After almost 50 years as an interviewer, comedian and talk show host, David Letterman’s pedigree on stage feels so firmly established that it’s hard to imagine a situation where he’d be intimidated. But the first time that he performed during open mic night at The Comedy Store back in May of 1975, the Indianapolis native admits that he was deeply afraid to squander what he saw as an opportunity to break into the entertainment industry’s major leagues. “It was like being at the ophthalmologist,” Letterman tells Variety about his debut in the Store’s Original Room.

Mitzi Shore, who passed in 2018 at age 87, had established herself as the Hollywood tastemaker to impress when won the Store from her ex-husband Sammy a year earlier than Letterman’s debut. But within months of its 1972 opening, the storied institution had already begun cultivating its reputation as a pathway to advance comedy careers thanks to Johnny Carson’s regular recruitment of stand-ups from its ranks after moving “The Tonight Show” from New York to Los Angeles at approximately the same time.

Letterman actually never made it on stage the first time that he signed up for the Store’s open mic night (“Regular comics kept showing up and bumping us beginners, so they never got around to the Ls.”) But even if watching more seasoned comedians gave him the opportunity to enjoy the experience of performing without getting hurt himself, he says that being in the spotlight felt no less harsh the following week when he finally got up there. “My first vision of it was this white light,” he remembers. “And that’s all I could see, like I’m having my retina check now on stage. And I did my silly little jokes for five minutes and got off.”

* [Data block]:
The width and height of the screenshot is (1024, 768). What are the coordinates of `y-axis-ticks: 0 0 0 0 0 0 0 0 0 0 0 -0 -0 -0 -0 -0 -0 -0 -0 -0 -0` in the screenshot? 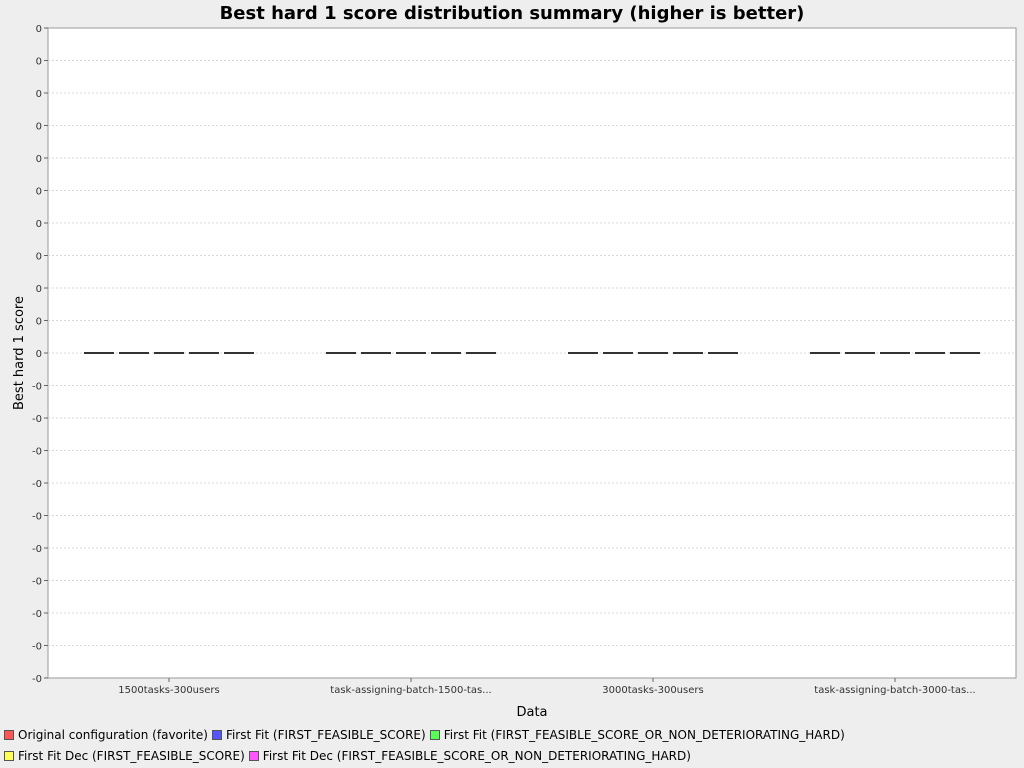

* [Task statement]: According to the Letterman article, in what month and year did he first perform during open mic night at The Comedy Store? The listing has no connection to the Letterman article.

* [Written response]: May 1975